Barrichello now officially holds the record for the fastest ever qualifying lap, as he was quicker than Montoya's 2002 record in today's final session. He averaged 161.806 mph/260.395 kmph. Montoya's faster lap was in the preliminary session and does not count as an actual qualifier. However, Juan Pablo's lap stands as the fastest ever recorded in an F1 car, at an average of 162.949 mph/262.242 kmph.
Schumacher followed on but couldn't beat his teammate, taking second with a gap of 0.54. Raikkonen was also half a second astray of the lead Ferrari, which increased to seven tenths by the time he completed the lap, for third. Teammate Coulthard was slower again, fifth -- were McLaren running a heavier fuel load than Ferrari?
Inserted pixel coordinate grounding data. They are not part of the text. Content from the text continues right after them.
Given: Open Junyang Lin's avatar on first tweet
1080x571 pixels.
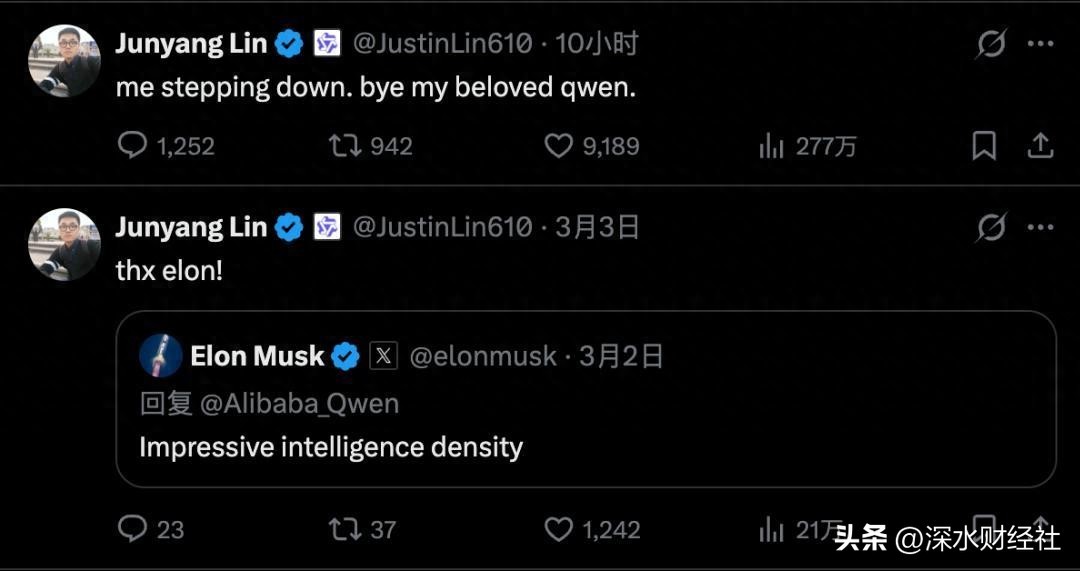Looking at the screenshot, I should pyautogui.click(x=64, y=60).

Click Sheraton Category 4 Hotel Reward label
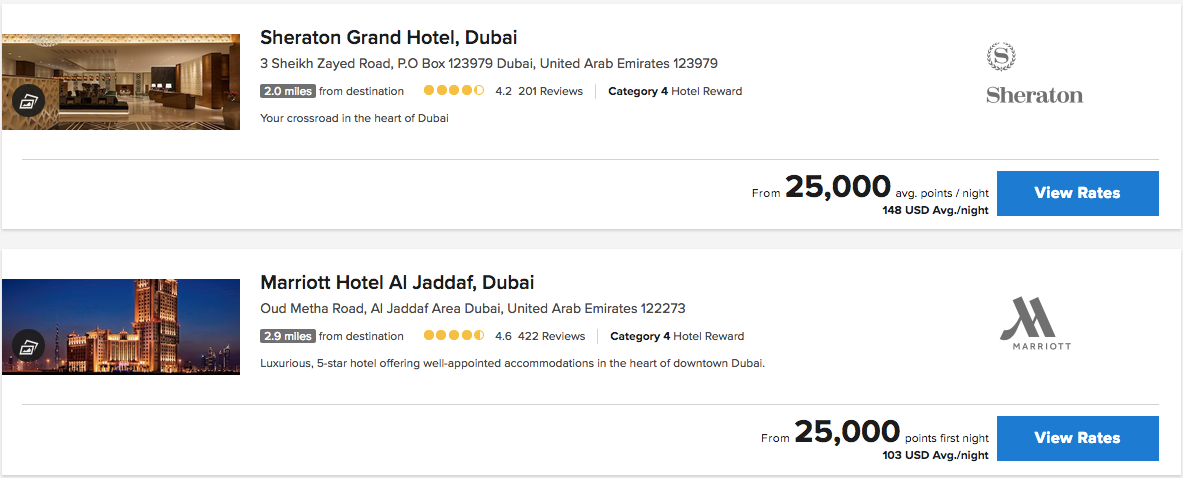tap(675, 91)
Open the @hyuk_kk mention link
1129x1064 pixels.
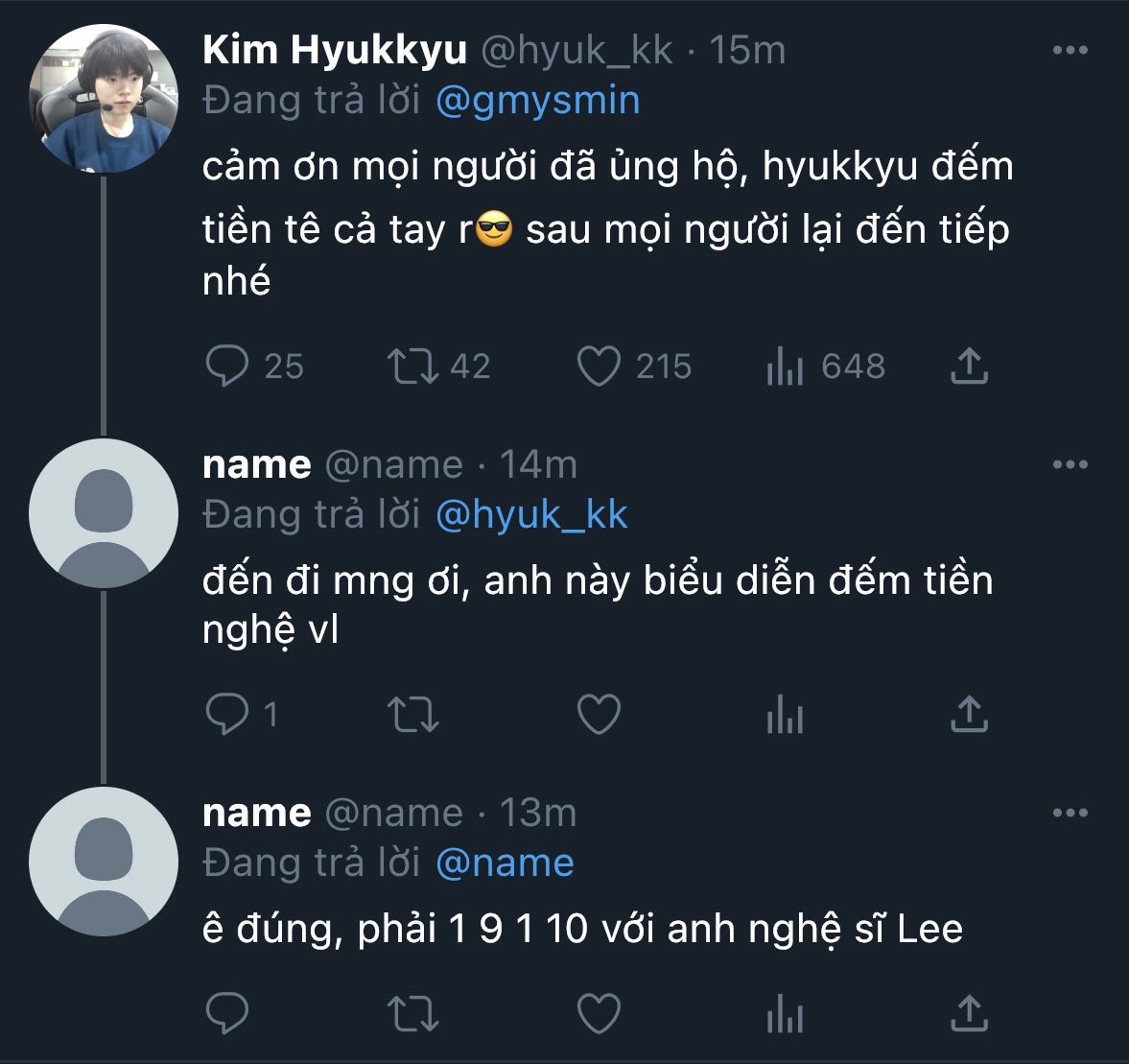point(531,515)
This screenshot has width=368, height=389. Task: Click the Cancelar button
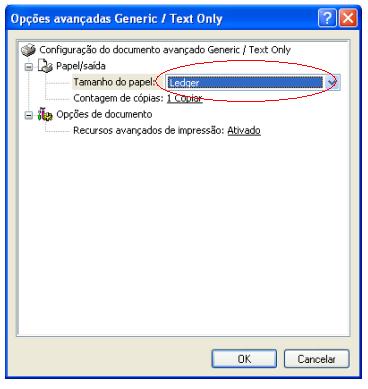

Fisichella couldn't hold his pace from pre-qualifying and slotted into tenth ahead of Massa. But he was only a couple of hundredths quicker than Felipe, so if not for that mistake the young Brazilian probably would have been higher up. Alonso lost half a second to Barrichello in the middle sector but took third, just eight thousandths behind Schumacher.
Button also suffered in the middle sector and clocked fourth, while teammate Sato was nearly identical but edged out Button to take the position by six hundredths. So, to the last runners, the Williams pair. The pace Pizzonia showed in the first session had backed off and he only managed seventh.
Montoya went for it, up slightly in sector one, but the middle sector was again the stumbling block. He was half a second down through there but hurled it home to split the Ferraris for a front row start, second.
"I'm so happy with the whole thing because the car was really good and I was able to take every little bit out of it," said Barrichello. "The car had been showing good potential all weekend. It's never going to be a perfect lap but it was close to the limit. Monza is more about getting it right than getting it on the limit."
Montoya was reasonably happy with second. "It's been a while!" he commented on his front row result. "The team have done a really good job. First qualifying was really fast, but we knew Ferrari could go faster in the second. The front row is good, it's good for the team, we need some points."
Schumacher said he lost time in the last sector: "I think there is not too much to complain about to be third with that sort of situation," he remarked. "I am quite happy with it, didn't expect it honestly. Rubens just did a perfect lap and there was nothing I could do against that."
An interesting race in prospect -- Montoya's Williams has the pace to challenge Ferrari and Alonso is well placed to take advantage at the start. The two BARs on the third row is a concern for Renault in regard to the constructors' standings, but Trulli could well take a few places from ninth at the start.
Raikkonen in seventh and Coulthard 10th was a little less than expected but it really depends on fuel loads and strategy. "We knew after Spa that this was going to be a difficult race but we won the race from 10th two weeks ago with strategy," said McLaren CEO Martin Whitmarsh. "Today was a little disappointing but we've got some good speed here so we'll see what we can do tomorrow."
Barrichello's half a second advantage appears to indicate a light fuel load -- from Montoya to Coulthard in 10th, the cars were searated by only three tenths, and from each other by hundredths."Given how close everybody is, we were surprised to see Barrichello on pole by six tenths of a second, but we will have to wait for the race to understand what is going on," said Renault's Pat Symonds.
After an investigation, Baumgartner was given a one second penalty for cutting the chicane on his final qualifying lap. He is therefore demoted to 20th on the grid.
Not only strategy may play its part on race day -- there's a chance of rain. How the teams might cope with that is interesting, after running a dry set up for qualifying. However, the rain is reportedly not a major threat. Can Ferrari take a home win at Monza? We will have to wait and see. Final top eight classification: Barrichello, Montoya, Schumacher, Alonso, Sato, Button, Raikkonen, Pizzonia.